What you will do
List every line in the data below that contains the string "entry". Case counts.

Material
++++++++++++++++++++

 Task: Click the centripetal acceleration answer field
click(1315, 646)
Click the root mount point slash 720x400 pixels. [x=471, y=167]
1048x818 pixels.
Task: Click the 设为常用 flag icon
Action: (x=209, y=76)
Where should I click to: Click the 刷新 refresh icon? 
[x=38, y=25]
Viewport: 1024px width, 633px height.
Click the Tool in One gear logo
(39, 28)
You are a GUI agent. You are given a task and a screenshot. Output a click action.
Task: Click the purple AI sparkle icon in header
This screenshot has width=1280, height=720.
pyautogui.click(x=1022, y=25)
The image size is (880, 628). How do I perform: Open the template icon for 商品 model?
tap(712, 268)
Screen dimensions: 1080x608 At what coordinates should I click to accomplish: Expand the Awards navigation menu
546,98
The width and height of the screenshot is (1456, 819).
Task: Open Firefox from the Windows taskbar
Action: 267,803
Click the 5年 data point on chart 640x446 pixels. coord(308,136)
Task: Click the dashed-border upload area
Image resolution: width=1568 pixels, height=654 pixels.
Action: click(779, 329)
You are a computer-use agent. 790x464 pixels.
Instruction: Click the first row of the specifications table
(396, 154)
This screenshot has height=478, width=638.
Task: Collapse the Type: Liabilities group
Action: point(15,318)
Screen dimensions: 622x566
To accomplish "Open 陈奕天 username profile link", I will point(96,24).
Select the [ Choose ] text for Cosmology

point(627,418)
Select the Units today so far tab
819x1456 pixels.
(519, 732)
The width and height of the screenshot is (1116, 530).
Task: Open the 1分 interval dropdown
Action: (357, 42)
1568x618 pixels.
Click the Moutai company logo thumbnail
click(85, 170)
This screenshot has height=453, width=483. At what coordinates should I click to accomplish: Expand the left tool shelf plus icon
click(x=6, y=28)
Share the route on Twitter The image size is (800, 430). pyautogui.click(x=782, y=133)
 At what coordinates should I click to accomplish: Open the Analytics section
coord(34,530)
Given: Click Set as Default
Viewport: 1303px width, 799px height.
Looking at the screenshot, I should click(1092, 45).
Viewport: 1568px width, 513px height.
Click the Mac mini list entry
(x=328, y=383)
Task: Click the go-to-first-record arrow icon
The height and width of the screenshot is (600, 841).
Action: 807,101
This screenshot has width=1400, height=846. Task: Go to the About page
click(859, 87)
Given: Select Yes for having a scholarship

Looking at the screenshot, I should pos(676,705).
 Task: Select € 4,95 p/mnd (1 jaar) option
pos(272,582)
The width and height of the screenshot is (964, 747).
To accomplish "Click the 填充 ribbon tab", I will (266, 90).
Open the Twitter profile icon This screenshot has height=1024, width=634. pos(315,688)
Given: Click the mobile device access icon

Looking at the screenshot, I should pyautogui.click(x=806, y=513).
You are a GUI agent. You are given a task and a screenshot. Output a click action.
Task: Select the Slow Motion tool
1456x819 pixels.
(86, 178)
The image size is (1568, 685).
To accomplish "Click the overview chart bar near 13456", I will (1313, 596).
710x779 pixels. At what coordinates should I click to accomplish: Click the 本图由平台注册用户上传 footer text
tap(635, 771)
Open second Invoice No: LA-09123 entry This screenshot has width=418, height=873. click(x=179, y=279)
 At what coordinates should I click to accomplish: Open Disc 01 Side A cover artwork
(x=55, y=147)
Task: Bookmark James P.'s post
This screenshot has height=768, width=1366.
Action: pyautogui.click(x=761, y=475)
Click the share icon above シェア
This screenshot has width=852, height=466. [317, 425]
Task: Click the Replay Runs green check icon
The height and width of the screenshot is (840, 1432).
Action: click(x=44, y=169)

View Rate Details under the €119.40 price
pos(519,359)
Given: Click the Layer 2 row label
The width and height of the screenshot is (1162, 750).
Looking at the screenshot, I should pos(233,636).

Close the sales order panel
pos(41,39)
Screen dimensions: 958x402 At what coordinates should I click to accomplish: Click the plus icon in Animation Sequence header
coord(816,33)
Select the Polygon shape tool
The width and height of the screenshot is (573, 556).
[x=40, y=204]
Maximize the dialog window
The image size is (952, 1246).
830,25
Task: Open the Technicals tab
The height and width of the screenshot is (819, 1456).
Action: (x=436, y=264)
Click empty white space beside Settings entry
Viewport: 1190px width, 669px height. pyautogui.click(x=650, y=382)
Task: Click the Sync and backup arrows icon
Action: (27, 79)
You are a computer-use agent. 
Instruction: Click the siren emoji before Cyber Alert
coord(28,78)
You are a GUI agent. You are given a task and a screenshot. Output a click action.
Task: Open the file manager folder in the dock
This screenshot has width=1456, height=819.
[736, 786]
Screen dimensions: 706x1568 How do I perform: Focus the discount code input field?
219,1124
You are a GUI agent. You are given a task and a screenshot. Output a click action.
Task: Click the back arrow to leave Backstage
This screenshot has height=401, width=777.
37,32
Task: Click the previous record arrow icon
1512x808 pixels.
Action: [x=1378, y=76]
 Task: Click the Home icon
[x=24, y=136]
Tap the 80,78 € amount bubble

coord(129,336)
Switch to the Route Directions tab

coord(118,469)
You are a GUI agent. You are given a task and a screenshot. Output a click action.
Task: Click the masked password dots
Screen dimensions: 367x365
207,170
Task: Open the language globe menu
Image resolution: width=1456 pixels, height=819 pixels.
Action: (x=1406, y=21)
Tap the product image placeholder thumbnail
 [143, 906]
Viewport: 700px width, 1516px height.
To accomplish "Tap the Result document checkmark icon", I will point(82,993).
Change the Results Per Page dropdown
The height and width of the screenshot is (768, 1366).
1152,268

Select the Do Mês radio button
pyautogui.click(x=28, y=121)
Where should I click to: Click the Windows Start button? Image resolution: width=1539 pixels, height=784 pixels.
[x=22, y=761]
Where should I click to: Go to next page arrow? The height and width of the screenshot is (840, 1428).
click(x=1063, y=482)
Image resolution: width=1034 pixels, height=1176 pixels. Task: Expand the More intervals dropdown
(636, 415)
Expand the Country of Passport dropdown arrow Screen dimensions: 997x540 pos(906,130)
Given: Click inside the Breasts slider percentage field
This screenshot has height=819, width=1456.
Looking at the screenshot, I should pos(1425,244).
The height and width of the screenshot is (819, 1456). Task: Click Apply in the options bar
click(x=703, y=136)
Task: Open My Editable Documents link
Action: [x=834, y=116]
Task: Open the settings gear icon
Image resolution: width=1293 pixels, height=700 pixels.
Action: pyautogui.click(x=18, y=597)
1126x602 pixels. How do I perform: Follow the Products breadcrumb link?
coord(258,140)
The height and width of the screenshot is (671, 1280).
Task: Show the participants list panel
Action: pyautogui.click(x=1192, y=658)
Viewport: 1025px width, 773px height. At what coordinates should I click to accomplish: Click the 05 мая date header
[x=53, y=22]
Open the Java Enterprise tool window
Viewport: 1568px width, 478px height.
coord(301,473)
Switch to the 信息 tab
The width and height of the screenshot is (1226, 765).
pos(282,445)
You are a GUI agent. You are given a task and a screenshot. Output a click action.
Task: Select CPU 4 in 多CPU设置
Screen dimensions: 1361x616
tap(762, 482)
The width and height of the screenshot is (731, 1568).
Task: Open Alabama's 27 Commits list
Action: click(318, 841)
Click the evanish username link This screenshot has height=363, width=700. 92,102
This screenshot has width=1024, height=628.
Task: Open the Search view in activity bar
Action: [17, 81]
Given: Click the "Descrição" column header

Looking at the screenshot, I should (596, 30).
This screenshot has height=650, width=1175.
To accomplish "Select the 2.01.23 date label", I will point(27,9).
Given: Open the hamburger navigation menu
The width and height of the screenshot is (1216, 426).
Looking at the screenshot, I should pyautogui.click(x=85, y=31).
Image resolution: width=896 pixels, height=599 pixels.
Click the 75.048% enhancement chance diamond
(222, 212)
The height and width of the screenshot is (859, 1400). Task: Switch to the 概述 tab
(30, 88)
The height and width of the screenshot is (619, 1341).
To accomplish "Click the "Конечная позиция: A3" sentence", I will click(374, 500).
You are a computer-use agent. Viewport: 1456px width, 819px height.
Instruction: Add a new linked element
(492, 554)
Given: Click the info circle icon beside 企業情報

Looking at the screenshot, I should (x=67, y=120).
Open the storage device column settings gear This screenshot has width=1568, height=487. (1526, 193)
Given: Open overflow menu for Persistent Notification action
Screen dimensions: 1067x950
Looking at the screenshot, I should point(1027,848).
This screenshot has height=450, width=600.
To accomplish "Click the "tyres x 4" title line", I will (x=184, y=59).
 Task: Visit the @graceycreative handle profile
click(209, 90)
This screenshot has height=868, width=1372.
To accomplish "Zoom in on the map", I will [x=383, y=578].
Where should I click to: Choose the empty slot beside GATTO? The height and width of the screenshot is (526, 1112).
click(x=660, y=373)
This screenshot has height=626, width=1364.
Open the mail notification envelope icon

++++++++++++++++++++

Output for this exercise
Click the Mac mini list entry
Open second Invoice No: LA-09123 entry This screenshot has width=418, height=873. click(x=179, y=279)
Click empty white space beside Settings entry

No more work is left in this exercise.